**Work request**.
An answer that reproduces all the entries exactly is what is needed.

**Available data**.
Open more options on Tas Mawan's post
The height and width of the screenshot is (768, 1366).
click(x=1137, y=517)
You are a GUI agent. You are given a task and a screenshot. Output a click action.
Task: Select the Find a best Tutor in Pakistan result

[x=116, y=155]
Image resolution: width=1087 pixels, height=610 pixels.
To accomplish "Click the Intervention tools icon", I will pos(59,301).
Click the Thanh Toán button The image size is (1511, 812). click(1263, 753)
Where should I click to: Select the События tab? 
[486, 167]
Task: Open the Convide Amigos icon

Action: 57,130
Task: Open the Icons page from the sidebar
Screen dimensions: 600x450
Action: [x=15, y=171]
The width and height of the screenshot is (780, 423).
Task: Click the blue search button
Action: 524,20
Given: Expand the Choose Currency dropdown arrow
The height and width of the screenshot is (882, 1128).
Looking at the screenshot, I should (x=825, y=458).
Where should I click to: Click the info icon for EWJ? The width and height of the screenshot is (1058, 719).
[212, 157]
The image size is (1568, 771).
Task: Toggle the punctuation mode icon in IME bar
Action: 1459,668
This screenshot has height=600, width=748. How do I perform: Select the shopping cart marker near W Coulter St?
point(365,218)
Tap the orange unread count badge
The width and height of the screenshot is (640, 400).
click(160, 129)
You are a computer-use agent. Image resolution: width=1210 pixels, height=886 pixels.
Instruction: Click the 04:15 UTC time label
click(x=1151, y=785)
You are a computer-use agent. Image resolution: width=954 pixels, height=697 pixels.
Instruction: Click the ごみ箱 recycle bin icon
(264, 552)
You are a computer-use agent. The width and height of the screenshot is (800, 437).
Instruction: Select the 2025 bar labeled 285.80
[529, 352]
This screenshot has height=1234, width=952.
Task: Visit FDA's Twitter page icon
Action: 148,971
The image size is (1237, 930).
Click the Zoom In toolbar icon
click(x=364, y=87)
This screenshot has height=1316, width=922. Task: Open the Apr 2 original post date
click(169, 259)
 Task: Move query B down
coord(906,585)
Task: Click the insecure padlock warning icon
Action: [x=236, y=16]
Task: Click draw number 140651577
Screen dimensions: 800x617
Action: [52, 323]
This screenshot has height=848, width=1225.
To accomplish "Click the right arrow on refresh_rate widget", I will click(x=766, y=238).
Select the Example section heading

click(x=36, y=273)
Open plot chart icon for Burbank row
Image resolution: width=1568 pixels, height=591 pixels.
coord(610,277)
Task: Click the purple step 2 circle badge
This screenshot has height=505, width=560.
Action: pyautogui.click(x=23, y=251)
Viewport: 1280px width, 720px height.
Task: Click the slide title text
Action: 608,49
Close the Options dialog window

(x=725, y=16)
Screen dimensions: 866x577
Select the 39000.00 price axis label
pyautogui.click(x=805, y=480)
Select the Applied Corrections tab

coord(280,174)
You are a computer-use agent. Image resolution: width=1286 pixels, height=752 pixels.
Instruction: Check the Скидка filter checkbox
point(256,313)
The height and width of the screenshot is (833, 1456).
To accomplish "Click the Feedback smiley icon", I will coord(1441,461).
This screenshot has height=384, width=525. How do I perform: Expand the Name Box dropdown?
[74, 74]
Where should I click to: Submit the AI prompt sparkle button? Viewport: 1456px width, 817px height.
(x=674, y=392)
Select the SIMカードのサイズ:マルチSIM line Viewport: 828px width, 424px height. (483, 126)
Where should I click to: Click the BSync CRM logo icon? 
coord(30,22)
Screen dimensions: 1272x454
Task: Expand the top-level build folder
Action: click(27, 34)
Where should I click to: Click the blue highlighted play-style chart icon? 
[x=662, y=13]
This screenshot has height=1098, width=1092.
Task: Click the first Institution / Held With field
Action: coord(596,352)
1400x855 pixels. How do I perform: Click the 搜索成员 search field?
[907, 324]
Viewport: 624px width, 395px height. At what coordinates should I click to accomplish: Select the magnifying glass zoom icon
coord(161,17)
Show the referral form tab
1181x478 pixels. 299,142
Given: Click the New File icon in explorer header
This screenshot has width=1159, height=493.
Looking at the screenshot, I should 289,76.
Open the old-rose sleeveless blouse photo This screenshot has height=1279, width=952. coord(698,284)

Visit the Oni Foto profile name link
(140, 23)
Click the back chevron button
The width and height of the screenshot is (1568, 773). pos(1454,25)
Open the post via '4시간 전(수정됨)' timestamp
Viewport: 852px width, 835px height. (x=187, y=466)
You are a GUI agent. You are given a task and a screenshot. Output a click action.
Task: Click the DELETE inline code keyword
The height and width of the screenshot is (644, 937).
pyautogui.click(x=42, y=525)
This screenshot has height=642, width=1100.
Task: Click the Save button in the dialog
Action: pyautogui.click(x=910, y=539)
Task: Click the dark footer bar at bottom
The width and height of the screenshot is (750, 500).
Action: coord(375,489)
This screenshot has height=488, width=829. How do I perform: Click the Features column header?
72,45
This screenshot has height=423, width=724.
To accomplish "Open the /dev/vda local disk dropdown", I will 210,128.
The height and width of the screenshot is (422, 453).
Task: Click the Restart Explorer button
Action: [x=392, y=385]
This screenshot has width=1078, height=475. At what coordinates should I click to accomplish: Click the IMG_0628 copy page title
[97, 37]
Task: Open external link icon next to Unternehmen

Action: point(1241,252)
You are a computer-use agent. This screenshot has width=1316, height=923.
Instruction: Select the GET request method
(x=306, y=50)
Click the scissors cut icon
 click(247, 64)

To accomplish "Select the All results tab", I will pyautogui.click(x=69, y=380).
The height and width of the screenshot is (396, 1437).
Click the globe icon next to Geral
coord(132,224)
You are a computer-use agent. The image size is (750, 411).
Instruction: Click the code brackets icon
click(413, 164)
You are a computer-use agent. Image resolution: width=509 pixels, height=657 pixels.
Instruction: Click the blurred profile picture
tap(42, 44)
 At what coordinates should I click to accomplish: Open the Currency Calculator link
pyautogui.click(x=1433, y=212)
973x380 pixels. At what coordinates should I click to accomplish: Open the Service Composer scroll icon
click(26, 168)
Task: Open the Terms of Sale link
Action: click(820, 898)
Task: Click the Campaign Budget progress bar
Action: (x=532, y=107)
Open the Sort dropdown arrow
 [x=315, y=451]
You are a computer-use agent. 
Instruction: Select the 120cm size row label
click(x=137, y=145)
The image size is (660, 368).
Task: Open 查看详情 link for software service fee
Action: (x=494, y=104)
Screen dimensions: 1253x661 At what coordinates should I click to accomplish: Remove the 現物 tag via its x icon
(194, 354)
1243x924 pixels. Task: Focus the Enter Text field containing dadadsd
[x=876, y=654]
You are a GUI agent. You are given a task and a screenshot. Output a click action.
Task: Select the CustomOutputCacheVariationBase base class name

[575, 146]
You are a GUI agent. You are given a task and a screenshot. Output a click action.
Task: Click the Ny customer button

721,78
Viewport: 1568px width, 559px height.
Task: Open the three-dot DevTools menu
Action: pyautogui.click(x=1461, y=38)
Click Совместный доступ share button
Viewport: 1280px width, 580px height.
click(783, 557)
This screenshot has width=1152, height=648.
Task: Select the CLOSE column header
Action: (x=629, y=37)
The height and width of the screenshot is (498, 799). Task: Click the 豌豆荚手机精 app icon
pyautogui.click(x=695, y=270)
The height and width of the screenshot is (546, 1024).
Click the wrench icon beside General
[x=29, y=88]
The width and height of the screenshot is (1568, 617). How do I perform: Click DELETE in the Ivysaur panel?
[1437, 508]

**Task result**.
Open more options on Tas Mawan's post
The height and width of the screenshot is (768, 1366).
click(x=1137, y=517)
You are a GUI agent. You are given a task and a screenshot. Output a click action.
Task: Select the Find a best Tutor in Pakistan result

[x=116, y=155]
Image resolution: width=1087 pixels, height=610 pixels.
To accomplish "Click the Intervention tools icon", I will pos(59,301).
Click the Thanh Toán button The image size is (1511, 812). click(1263, 753)
Where should I click to: Select the События tab? 
[486, 167]
Task: Open the Convide Amigos icon

Action: 57,130
Task: Open the Icons page from the sidebar
Screen dimensions: 600x450
Action: [x=15, y=171]
The width and height of the screenshot is (780, 423).
Task: Click the blue search button
Action: 524,20
Given: Expand the Choose Currency dropdown arrow
The height and width of the screenshot is (882, 1128).
Looking at the screenshot, I should (x=825, y=458).
Where should I click to: Click the info icon for EWJ? The width and height of the screenshot is (1058, 719).
[212, 157]
The image size is (1568, 771).
Task: Toggle the punctuation mode icon in IME bar
Action: 1459,668
This screenshot has height=600, width=748. How do I perform: Select the shopping cart marker near W Coulter St?
point(365,218)
Tap the orange unread count badge
The width and height of the screenshot is (640, 400).
click(160, 129)
You are a computer-use agent. Image resolution: width=1210 pixels, height=886 pixels.
Instruction: Click the 04:15 UTC time label
click(x=1151, y=785)
You are a computer-use agent. Image resolution: width=954 pixels, height=697 pixels.
Instruction: Click the ごみ箱 recycle bin icon
(264, 552)
You are a computer-use agent. The width and height of the screenshot is (800, 437).
Instruction: Select the 2025 bar labeled 285.80
[529, 352]
This screenshot has height=1234, width=952.
Task: Visit FDA's Twitter page icon
Action: 148,971
The image size is (1237, 930).
Click the Zoom In toolbar icon
click(x=364, y=87)
This screenshot has height=1316, width=922. Task: Open the Apr 2 original post date
click(169, 259)
 Task: Move query B down
coord(906,585)
Task: Click the insecure padlock warning icon
Action: [x=236, y=16]
Task: Click draw number 140651577
Screen dimensions: 800x617
Action: [52, 323]
This screenshot has height=848, width=1225.
To accomplish "Click the right arrow on refresh_rate widget", I will click(x=766, y=238).
Select the Example section heading

click(x=36, y=273)
Open plot chart icon for Burbank row
Image resolution: width=1568 pixels, height=591 pixels.
coord(610,277)
Task: Click the purple step 2 circle badge
This screenshot has height=505, width=560.
Action: pyautogui.click(x=23, y=251)
Viewport: 1280px width, 720px height.
Task: Click the slide title text
Action: 608,49
Close the Options dialog window

(x=725, y=16)
Screen dimensions: 866x577
Select the 39000.00 price axis label
pyautogui.click(x=805, y=480)
Select the Applied Corrections tab

coord(280,174)
You are a computer-use agent. Image resolution: width=1286 pixels, height=752 pixels.
Instruction: Check the Скидка filter checkbox
point(256,313)
The height and width of the screenshot is (833, 1456).
To accomplish "Click the Feedback smiley icon", I will coord(1441,461).
This screenshot has height=384, width=525. How do I perform: Expand the Name Box dropdown?
[74, 74]
Where should I click to: Submit the AI prompt sparkle button? Viewport: 1456px width, 817px height.
(x=674, y=392)
Select the SIMカードのサイズ:マルチSIM line Viewport: 828px width, 424px height. (483, 126)
Where should I click to: Click the BSync CRM logo icon? 
coord(30,22)
Screen dimensions: 1272x454
Task: Expand the top-level build folder
Action: click(27, 34)
Where should I click to: Click the blue highlighted play-style chart icon? 
[x=662, y=13]
This screenshot has height=1098, width=1092.
Task: Click the first Institution / Held With field
Action: coord(596,352)
1400x855 pixels. How do I perform: Click the 搜索成员 search field?
[907, 324]
Viewport: 624px width, 395px height. At what coordinates should I click to accomplish: Select the magnifying glass zoom icon
coord(161,17)
Show the referral form tab
1181x478 pixels. 299,142
Given: Click the New File icon in explorer header
This screenshot has width=1159, height=493.
Looking at the screenshot, I should 289,76.
Open the old-rose sleeveless blouse photo This screenshot has height=1279, width=952. coord(698,284)

Visit the Oni Foto profile name link
(140, 23)
Click the back chevron button
The width and height of the screenshot is (1568, 773). pos(1454,25)
Open the post via '4시간 전(수정됨)' timestamp
Viewport: 852px width, 835px height. (x=187, y=466)
You are a GUI agent. You are given a task and a screenshot. Output a click action.
Task: Click the DELETE inline code keyword
The height and width of the screenshot is (644, 937).
pyautogui.click(x=42, y=525)
This screenshot has height=642, width=1100.
Task: Click the Save button in the dialog
Action: pyautogui.click(x=910, y=539)
Task: Click the dark footer bar at bottom
The width and height of the screenshot is (750, 500).
Action: coord(375,489)
This screenshot has height=488, width=829. How do I perform: Click the Features column header?
72,45
This screenshot has height=423, width=724.
To accomplish "Open the /dev/vda local disk dropdown", I will 210,128.
The height and width of the screenshot is (422, 453).
Task: Click the Restart Explorer button
Action: [x=392, y=385]
This screenshot has width=1078, height=475. At what coordinates should I click to accomplish: Click the IMG_0628 copy page title
[97, 37]
Task: Open external link icon next to Unternehmen

Action: point(1241,252)
You are a computer-use agent. This screenshot has width=1316, height=923.
Instruction: Select the GET request method
(x=306, y=50)
Click the scissors cut icon
 click(247, 64)

To accomplish "Select the All results tab", I will pyautogui.click(x=69, y=380).
The height and width of the screenshot is (396, 1437).
Click the globe icon next to Geral
coord(132,224)
You are a computer-use agent. The image size is (750, 411).
Instruction: Click the code brackets icon
click(413, 164)
You are a computer-use agent. Image resolution: width=509 pixels, height=657 pixels.
Instruction: Click the blurred profile picture
tap(42, 44)
 At what coordinates should I click to accomplish: Open the Currency Calculator link
pyautogui.click(x=1433, y=212)
973x380 pixels. At what coordinates should I click to accomplish: Open the Service Composer scroll icon
click(26, 168)
Task: Open the Terms of Sale link
Action: click(820, 898)
Task: Click the Campaign Budget progress bar
Action: (x=532, y=107)
Open the Sort dropdown arrow
 [x=315, y=451]
You are a computer-use agent. 
Instruction: Select the 120cm size row label
click(x=137, y=145)
The image size is (660, 368).
Task: Open 查看详情 link for software service fee
Action: (x=494, y=104)
Screen dimensions: 1253x661 At what coordinates should I click to accomplish: Remove the 現物 tag via its x icon
(194, 354)
1243x924 pixels. Task: Focus the Enter Text field containing dadadsd
[x=876, y=654]
You are a GUI agent. You are given a task and a screenshot. Output a click action.
Task: Select the CustomOutputCacheVariationBase base class name

[575, 146]
You are a GUI agent. You are given a task and a screenshot. Output a click action.
Task: Click the Ny customer button

721,78
Viewport: 1568px width, 559px height.
Task: Open the three-dot DevTools menu
Action: pyautogui.click(x=1461, y=38)
Click Совместный доступ share button
Viewport: 1280px width, 580px height.
click(783, 557)
This screenshot has width=1152, height=648.
Task: Select the CLOSE column header
Action: (x=629, y=37)
The height and width of the screenshot is (498, 799). Task: Click the 豌豆荚手机精 app icon
pyautogui.click(x=695, y=270)
The height and width of the screenshot is (546, 1024).
Click the wrench icon beside General
[x=29, y=88]
The width and height of the screenshot is (1568, 617). How do I perform: Click DELETE in the Ivysaur panel?
[1437, 508]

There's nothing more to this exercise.